Closed xxkk1006 closed 1 year ago

xxkk1006 commented 2 years ago

Examples from this book Interpretable Machine Learning . “Anna wants to rent out her apartment, but she is not sure how much to charge for it, so she decides to train a machine learning model to predict the rent. Of course, since Anna is a data scientist, that is how she solves her problems. After entering all the details about size, location, whether pets are allowed and so on, the model tells her that she can charge 900 EUR. She expected 1000 EUR or more, but she trusts her model and decides to play with the feature values of the apartment to see how she can improve the value of the apartment. She finds out that the apartment could be rented out for over 1000 EUR, if it were 15 m2 larger. Interesting, but non-actionable knowledge, because she cannot enlarge her apartment. Finally, by tweaking only the feature values under her control (built-in kitchen yes/no, pets allowed yes/no, type of floor, etc.), she finds out that if she allows pets and installs windows with better insulation, she can charge 1000 EUR. Anna has intuitively worked with counterfactuals to change the outcome.”

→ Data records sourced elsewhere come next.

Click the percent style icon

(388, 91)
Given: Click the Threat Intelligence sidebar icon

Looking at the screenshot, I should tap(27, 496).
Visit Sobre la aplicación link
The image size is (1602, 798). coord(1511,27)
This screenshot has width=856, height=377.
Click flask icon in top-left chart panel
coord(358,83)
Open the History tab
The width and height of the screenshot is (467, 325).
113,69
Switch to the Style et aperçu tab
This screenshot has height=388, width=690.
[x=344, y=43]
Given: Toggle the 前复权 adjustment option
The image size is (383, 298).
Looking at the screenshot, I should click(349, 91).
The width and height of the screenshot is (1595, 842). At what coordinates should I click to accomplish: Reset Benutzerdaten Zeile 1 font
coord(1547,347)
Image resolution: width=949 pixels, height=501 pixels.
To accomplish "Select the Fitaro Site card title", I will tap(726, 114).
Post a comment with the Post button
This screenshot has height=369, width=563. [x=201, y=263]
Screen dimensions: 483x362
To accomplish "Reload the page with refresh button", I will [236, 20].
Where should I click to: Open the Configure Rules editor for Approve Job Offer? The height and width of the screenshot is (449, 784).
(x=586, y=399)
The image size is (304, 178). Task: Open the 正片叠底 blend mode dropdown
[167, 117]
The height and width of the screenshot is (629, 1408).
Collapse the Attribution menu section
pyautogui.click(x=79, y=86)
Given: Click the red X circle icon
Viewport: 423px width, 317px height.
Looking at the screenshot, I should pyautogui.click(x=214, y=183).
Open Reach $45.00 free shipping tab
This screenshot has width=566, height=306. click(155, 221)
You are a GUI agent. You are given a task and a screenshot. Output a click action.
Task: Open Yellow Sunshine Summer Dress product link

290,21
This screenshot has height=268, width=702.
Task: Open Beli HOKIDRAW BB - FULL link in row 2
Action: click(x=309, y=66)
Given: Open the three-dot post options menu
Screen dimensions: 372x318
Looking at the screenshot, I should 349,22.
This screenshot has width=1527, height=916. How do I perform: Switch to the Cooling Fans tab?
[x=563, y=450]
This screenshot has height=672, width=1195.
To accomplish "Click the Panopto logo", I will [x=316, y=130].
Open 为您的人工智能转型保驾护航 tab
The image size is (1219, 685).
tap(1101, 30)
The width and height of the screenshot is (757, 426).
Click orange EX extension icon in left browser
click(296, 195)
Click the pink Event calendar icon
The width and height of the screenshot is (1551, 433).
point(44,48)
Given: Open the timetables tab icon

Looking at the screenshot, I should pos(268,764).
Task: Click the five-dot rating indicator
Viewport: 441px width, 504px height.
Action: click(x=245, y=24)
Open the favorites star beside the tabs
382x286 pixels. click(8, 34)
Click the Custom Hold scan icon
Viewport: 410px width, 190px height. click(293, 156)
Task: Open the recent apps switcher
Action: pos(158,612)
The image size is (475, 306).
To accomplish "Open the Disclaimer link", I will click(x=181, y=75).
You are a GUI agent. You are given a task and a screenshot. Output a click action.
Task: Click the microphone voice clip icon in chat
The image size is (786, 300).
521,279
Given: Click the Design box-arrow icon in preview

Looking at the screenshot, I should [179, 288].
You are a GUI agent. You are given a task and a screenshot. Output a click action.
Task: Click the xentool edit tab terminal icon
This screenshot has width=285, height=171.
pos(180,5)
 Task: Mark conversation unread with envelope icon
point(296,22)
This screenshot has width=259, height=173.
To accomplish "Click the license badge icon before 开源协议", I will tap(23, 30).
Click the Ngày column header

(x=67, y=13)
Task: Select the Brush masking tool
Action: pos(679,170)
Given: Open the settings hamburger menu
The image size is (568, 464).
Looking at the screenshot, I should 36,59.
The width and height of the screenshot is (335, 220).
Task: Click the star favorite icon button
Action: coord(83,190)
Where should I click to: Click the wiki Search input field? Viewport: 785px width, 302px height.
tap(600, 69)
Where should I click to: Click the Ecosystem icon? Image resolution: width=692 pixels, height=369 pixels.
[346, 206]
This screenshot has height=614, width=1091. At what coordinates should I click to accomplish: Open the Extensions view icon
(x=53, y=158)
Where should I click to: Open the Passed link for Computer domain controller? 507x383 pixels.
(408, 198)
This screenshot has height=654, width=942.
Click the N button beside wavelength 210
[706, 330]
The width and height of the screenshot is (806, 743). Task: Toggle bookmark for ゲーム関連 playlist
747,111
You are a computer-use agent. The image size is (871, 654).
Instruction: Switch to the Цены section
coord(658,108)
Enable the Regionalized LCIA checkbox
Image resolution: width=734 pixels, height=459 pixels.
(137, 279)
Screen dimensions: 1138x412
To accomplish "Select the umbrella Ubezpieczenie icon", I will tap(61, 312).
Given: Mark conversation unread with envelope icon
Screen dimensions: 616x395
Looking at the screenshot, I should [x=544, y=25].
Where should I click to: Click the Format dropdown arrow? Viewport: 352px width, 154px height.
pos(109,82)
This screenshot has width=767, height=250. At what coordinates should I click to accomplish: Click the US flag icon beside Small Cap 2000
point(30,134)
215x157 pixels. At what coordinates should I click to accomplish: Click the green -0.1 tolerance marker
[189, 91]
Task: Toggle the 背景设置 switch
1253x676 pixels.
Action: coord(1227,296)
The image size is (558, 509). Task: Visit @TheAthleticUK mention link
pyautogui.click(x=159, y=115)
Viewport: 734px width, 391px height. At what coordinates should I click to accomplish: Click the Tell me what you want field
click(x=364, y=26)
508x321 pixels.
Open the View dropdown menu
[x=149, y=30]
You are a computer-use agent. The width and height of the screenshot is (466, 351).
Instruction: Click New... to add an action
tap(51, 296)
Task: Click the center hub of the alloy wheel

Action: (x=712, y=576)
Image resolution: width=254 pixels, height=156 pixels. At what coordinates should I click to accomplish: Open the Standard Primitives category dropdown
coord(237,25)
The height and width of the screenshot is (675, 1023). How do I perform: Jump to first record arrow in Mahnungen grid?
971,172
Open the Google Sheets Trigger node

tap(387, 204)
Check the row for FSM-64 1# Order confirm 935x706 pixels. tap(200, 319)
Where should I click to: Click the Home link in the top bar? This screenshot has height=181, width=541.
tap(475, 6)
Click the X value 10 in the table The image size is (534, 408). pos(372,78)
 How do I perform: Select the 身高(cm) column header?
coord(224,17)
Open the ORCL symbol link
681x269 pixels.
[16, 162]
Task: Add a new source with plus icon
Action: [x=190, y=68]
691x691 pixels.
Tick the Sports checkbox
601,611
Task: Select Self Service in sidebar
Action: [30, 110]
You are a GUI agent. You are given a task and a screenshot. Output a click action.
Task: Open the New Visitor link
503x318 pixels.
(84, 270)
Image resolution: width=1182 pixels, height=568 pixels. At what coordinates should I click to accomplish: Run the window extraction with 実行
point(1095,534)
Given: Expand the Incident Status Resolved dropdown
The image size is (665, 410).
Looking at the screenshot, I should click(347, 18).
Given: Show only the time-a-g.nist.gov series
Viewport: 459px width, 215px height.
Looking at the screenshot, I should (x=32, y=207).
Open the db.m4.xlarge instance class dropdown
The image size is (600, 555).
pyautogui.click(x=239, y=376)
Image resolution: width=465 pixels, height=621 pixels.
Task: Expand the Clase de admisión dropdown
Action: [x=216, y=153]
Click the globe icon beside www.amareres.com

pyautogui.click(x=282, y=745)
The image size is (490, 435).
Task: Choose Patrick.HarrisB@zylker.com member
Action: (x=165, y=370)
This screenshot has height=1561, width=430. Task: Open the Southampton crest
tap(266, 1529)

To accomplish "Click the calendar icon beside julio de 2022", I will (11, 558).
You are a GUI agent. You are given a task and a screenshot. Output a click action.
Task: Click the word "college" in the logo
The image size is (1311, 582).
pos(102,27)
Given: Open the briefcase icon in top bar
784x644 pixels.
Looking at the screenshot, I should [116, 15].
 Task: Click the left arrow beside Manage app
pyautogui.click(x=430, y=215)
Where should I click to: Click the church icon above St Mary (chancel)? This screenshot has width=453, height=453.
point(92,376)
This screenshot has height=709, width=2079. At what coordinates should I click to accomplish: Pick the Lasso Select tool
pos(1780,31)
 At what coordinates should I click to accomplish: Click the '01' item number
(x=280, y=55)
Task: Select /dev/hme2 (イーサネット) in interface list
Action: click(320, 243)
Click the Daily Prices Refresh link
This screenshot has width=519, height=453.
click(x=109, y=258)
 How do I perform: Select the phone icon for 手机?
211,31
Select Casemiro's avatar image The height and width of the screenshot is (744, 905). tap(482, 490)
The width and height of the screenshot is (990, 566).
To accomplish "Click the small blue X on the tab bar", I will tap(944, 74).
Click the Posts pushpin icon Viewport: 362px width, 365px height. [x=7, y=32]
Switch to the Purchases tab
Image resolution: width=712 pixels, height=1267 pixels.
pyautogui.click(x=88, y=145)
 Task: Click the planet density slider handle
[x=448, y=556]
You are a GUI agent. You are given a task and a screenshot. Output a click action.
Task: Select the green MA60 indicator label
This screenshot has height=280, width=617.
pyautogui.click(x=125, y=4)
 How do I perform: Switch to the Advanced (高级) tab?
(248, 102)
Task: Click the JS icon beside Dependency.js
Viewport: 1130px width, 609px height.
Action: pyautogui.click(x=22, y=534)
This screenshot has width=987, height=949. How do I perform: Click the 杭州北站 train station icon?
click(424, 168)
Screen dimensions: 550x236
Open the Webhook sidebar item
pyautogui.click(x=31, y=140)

gaugup commented 1 year ago

@xxkk1006, we do support regression models. A sample notebook for regression is here:- https://github.com/interpretml/DiCE/blob/master/docs/source/notebooks/DiCE_multiclass_classification_and_regression.ipynb.

Let us know if you have more questions.

Regards, Gaurav

amit-sharma commented 1 year ago

Closing the issue due to inactivity. @xxkk1006 feel free to reopen in case you have more questions.

FarzanT commented 8 months ago

@amit-sharma If I understand correctly, you currently don't support regression in pytorch models, correct? I'm interested in generating counterfactual explanations for a transformer model, where the model output is a vector, and not a single number.

amit-sharma commented 8 months ago

yeah, we do not support explaining regression models in pytorch whose output is a vector.